Thursday 12 May 2005 at 11:56 pm | In News | 2 Comments

We are grateful to Lord Woolf who yesterday demanded a slow down in criminal legislation. Tony Blair’s government has created 1,018 new criminal offences since 1997, too much, Lord Woolf claimed, for the criminal justice system to absorb (law lecturers as well).
BBC news report here.

Role of Privy Council

Thursday 12 May 2005 at 11:48 pm | In News | Post Comment

This week the Judicial Committee of the Privy Council – which is made up of Law Lords sitting as the final court of appeal on devolution issues – quashed a Scottish conviction for the fist time.

Students should note that the Privy Council is the final court of appeal for criminal matters, whereas for civil matters cases can be heard by the House of Lords.

The two cases: Sinclair and Holland at the bottom of this page

Westminster City Council v French Connection Retail Ltd (2005)

Monday 2 May 2005 at 9:46 am | In News | Post Comment

[Statutory interpretation – meaning of ‘street’ – purposive approach]
D operated a loud-speaker in the street. He owned a shop small devices fixed to the windows broadcasted pop music into the street.  Although the magistrates found that the windows had been functioning as loud-speakers, they concluded that the windows, so used, could not be loud-speakers in the street. The prosecution appealed by way of case stated.

Held: Once it had been found that the window had been functioning as a loud-speaker, the outer face of the window was plainly in the street, even if the inner face was in the shop. The object of the Control of Pollution Act 1974 was to prevent the public, enjoying a public right of way, from being assaulted by noise.
The matter remitted with a direction to convict

Guilty

Quintavalle v Human Fertilisation and Embryology Authority [2005] HL

Saturday 30 April 2005 at 9:51 am | In News | Post Comment

[The creation of so-called “designer babies” to treat siblings with genetic disorders is lawful]
D, the HFEA issued a licence to parents of six-year old boy suffering from a rare and potentially fatal blood disorder (beta thalassaemia] to enable them to ‘create’ a sibling whose tissue would match and offer hope of treatment.
C, Josephine Quintavalle a campaigner opposed such interference, claimed the whole concept of designer babies was against the law.

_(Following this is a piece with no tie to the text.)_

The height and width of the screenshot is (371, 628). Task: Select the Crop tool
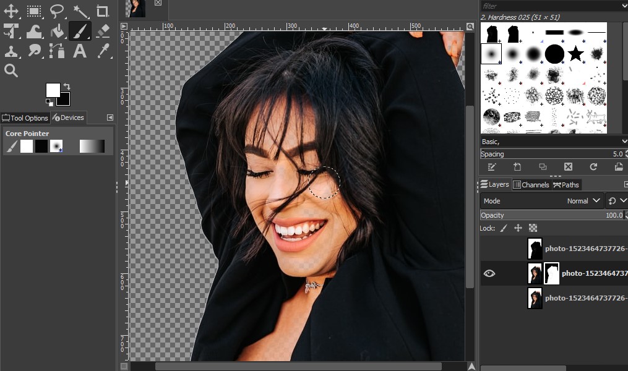coord(101,11)
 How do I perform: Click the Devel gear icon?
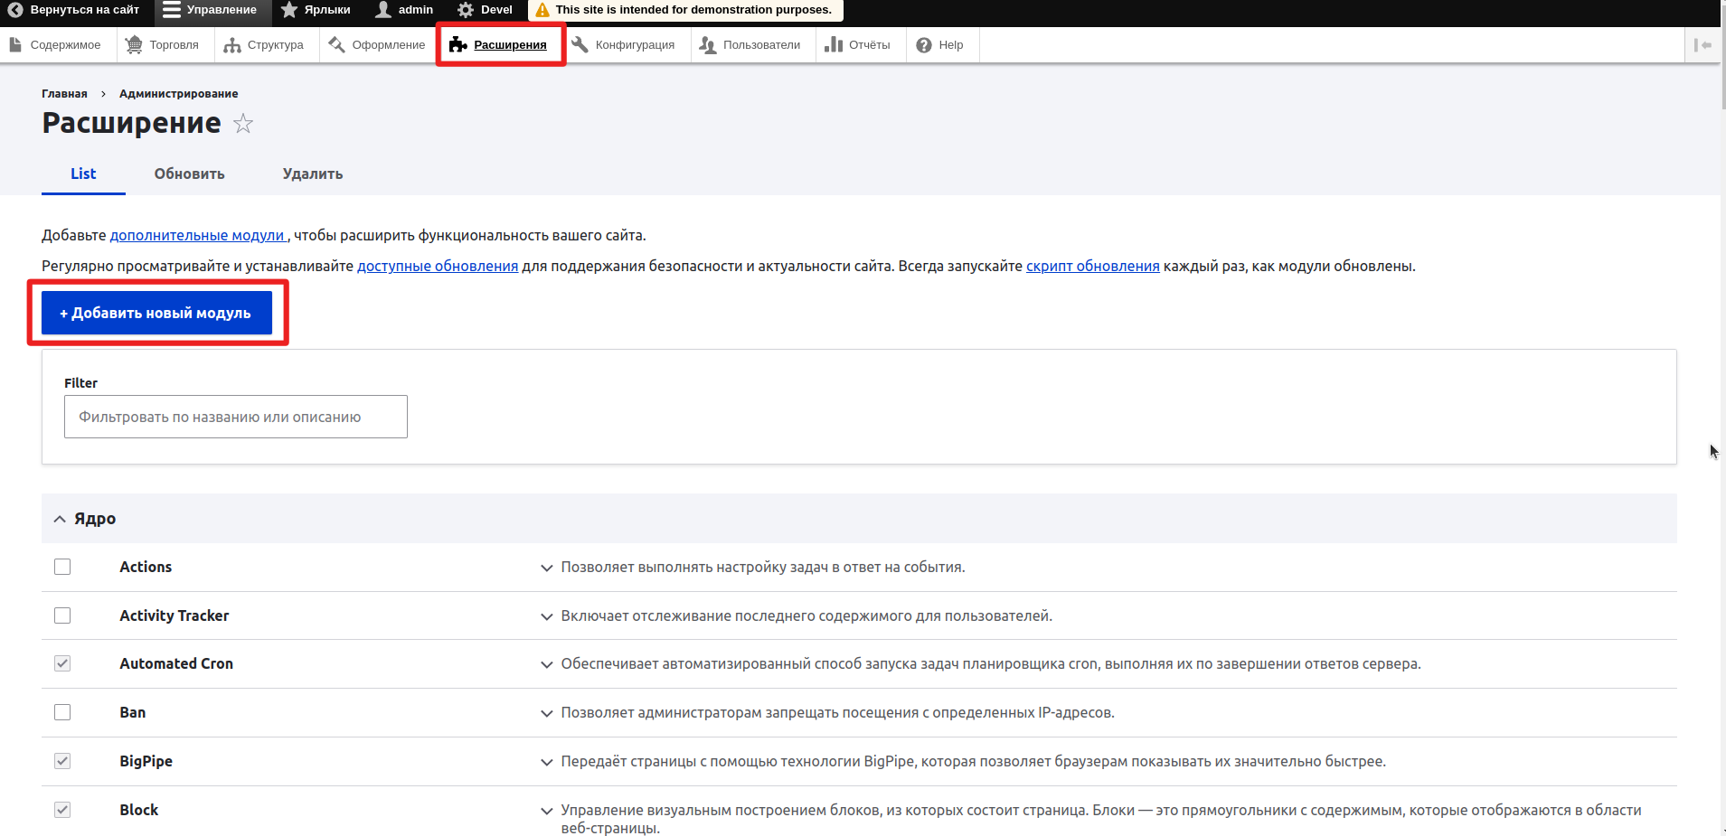(x=466, y=10)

Held: Tissue typing to create babies to help siblings could be authorised by the Human Fertilisation and Embryology Authority (HFEA), which issues a licence to create or keep an embryo.

C lost

Oh dear, oh dear

Saturday 23 April 2005 at 11:48 pm | In News | Post Comment

Barrister is disbarred after calling his instructing solicitor a ‘nigger’
By Robert Verkaik, Legal Affairs Correspondent
23 April 2005

An Oxford-educated lawyer has become the first barrister to be disbarred for racism after he called a senior black solicitor a “nigger” and suggested he returned to Ghana.